# 7.2 Selecting Key Factors

A judicious choice of the financial variables to be represented with key factors can simplify the task of designing an inference procedure. Considerations are detailed below.

###### 7.2.1 Data availability

We seek a key vector for which there is historical data: {^{–}^{α}** r**, … ,

^{–2}

**,**

*r*^{–1}

**,**

*r*^{0}

**}. We also consider the quality of data that will be available. Issues include:**

*r*- frequency and nature of data errors;
- magnitude and nature of data biases;
- frequency of missing data;
- synchronicity of data;
- nature of prices (transaction, firm, indicative or settlement); and
- future availability of data.

###### 7.2.2 Stationarity and homoskedasticity

Time series modeling is facilitated if stochastic processes are covariance stationary and conditionally homoskedastic. We don’t require that key factors exhibit these properties. If they don’t, it is desirable that they be transformable into related risk factors that do. Given the nature of markets, conditional homoskedasticity may be unachievable.

We may reasonably insist that key factors not exhibit conditional heteroskedasticity that arises from structural causes. Two types of prices are susceptible to such structural conditional heteroskedasticity:

- prices of instruments that mature,
- prices of instruments that have optionality.

Bonds, futures, and options are examples of instruments that mature. As an instrument approaches maturity, its price behavior changes. The result is unconditional heteroskedasticity—and corresponding conditional heteroskedasticity. For example, a bond’s duration declines as it approaches maturity. This causes the standard deviation of its price to diminish.1 It also impacts the degree to which the price correlates with other financial variables. For this reason, we may model constant-maturity interest rates as key factors instead of bond prices.

Option prices experience structural conditional heteroskedasticity related to their nonlinearity. Exhibit 7.2 illustrates the price of a London Metals Exchange (LME) 3-month call option on copper as a function of the underlier price. Because of the “hockey stick” shape of the graph, we expect the option’s price to fluctuate more when it is in-the-money than when it is out-of-the-money. This is confirmed empirically with historical data in Exhibit 7.3.

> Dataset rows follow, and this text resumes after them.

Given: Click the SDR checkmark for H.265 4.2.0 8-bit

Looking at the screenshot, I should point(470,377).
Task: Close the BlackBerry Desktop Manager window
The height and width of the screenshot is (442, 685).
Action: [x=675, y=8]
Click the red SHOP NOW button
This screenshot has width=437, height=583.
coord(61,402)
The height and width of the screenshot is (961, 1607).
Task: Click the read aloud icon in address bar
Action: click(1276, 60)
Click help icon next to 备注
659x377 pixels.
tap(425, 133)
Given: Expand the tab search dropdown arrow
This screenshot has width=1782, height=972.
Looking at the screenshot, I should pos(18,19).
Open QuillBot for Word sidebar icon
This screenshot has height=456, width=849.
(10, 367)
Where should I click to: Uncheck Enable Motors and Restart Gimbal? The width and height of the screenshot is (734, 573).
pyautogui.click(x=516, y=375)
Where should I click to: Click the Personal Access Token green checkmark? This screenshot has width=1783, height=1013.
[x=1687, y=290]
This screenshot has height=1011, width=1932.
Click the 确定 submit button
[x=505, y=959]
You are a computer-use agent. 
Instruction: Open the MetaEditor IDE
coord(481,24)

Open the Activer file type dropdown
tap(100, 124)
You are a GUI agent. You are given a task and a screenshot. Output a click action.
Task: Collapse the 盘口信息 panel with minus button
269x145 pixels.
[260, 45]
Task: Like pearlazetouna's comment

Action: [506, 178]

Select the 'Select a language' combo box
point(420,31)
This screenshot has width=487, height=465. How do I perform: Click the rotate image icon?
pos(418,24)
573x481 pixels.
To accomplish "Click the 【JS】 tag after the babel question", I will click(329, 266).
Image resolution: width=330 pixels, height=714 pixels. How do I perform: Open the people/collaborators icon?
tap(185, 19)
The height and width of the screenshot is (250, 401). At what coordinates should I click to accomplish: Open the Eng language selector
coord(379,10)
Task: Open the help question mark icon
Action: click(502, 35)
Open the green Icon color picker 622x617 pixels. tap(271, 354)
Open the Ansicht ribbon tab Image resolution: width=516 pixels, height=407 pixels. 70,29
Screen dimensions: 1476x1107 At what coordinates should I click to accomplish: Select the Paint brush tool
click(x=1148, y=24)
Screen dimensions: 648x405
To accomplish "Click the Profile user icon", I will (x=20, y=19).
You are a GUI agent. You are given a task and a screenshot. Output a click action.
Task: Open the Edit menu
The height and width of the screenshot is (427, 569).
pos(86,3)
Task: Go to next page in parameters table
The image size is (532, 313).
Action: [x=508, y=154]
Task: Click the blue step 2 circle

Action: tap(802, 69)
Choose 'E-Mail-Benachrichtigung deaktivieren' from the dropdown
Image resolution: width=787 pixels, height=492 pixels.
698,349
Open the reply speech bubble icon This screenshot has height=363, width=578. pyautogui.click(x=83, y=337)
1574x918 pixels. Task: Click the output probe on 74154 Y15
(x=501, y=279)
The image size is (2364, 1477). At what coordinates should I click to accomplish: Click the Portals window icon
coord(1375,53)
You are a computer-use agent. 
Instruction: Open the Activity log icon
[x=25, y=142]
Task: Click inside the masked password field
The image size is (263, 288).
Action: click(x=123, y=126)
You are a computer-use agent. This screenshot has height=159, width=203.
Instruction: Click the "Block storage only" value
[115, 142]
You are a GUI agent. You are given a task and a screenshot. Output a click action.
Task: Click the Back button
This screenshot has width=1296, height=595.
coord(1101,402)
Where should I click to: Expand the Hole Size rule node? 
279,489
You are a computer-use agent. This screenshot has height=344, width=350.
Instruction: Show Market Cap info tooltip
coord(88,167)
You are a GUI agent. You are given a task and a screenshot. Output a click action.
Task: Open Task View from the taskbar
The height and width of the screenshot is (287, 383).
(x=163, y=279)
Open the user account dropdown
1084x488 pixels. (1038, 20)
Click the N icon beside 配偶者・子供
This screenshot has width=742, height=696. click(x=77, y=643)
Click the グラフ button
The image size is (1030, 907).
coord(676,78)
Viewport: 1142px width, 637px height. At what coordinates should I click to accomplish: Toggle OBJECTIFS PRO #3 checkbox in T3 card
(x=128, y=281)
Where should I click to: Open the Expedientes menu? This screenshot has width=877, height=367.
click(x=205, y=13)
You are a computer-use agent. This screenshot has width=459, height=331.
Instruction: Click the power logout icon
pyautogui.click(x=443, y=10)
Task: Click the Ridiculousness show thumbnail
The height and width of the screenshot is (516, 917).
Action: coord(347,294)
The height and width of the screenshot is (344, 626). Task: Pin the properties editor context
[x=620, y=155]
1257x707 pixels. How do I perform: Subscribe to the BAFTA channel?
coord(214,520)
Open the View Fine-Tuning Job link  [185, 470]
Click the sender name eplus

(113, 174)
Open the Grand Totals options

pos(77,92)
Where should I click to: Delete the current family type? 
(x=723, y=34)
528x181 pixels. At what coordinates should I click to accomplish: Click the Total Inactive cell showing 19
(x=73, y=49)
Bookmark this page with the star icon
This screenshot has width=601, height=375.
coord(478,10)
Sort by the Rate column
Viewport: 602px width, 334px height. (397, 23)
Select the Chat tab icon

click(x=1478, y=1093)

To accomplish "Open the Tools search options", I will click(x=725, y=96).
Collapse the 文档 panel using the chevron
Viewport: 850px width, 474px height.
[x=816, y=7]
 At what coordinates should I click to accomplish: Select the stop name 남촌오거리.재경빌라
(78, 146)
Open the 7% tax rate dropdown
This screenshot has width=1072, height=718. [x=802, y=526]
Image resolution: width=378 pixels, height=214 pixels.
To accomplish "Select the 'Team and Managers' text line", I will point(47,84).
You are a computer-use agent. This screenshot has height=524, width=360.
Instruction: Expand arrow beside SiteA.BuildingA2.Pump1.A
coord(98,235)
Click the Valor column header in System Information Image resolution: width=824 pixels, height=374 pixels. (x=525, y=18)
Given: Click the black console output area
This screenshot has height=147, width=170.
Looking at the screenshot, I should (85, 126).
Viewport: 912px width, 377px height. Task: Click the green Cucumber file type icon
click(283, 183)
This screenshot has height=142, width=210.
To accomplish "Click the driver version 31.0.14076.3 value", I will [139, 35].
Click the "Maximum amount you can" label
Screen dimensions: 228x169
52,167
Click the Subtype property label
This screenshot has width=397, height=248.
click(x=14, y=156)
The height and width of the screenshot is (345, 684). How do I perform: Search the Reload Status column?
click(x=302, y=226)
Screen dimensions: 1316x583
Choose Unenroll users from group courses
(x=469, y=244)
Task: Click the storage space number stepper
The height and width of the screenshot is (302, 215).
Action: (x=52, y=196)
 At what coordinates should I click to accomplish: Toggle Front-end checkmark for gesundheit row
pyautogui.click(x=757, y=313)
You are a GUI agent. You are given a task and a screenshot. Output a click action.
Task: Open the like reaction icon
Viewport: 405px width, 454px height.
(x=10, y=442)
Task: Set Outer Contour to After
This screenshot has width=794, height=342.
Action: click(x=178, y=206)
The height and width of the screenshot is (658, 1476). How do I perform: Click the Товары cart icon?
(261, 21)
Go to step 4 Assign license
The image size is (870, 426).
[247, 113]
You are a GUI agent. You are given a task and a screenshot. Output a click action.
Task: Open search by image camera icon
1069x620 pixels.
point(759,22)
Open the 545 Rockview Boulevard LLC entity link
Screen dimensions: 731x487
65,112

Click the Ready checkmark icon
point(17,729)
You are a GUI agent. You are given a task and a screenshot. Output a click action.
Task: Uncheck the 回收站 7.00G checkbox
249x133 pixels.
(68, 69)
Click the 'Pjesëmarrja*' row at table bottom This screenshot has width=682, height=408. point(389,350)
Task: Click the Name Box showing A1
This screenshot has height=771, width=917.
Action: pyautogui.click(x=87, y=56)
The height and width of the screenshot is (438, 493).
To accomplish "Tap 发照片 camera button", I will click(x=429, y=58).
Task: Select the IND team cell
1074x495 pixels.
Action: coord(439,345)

In Exhibit 7.3, price data is provided for copper and a (constant maturity) 3-month call option on copper struck at USD 2250 per ton. In June 1996, the price of copper fell sharply. The conditional standard deviation of the option’s price diminished as the price of copper fell below the strike price. This is apparent in the option’s P&Ls.

Because of structural conditional heteroskedasticity, option prices are generally not modeled as key factors. If a portfolio holds options, underlier prices and implied volatilities are better behaved as key factors.

###### 7.2.3 Structural relationships

Risk factors are more than disparate random variables. They may exhibit complex relationships that need to be captured in how we characterize their joint probability distribution. Our choice of key factors may facilitate this. Suppose a portfolio is exposed to both the 3-month US Treasury rate and 3-month USD LIBOR. We might model both as key factors, treating each as lognormally distributed. Doing so would not preclude the Treasury rate exceeding the LIBOR rate. An alternative approach that avoids a negative Treasury-Eurodollar (TED) spread is to model the Treasury rate and the TED spread as key factors. Now, if each is lognormally distributed, the TED spread cannot become negative.

###### 7.2.4 Consistency over time

We seek consistency over time in both:

- our set of key factors, and
- the definitions of those key factors.

We don’t want to have to change our key factors to accommodate changes in the portfolio’s composition. Accordingly, we seek a general set of key factors that can remain the same as a portfolio’s composition changes.

We also prefer that definitions for key factors be as consistent as possible over time. Every data series is operationally defined by the specific operations by which it is gathered and/or calculated. Such operational procedures may change over time. The definitions of indices such as the S&P 500 or FT 100 change as specific issues are added or dropped. If a price series is constructed by averaging indicative quotes from five dealers, replacing one of the dealers with a new one represents a change in the operational definition of that risk factor, etc.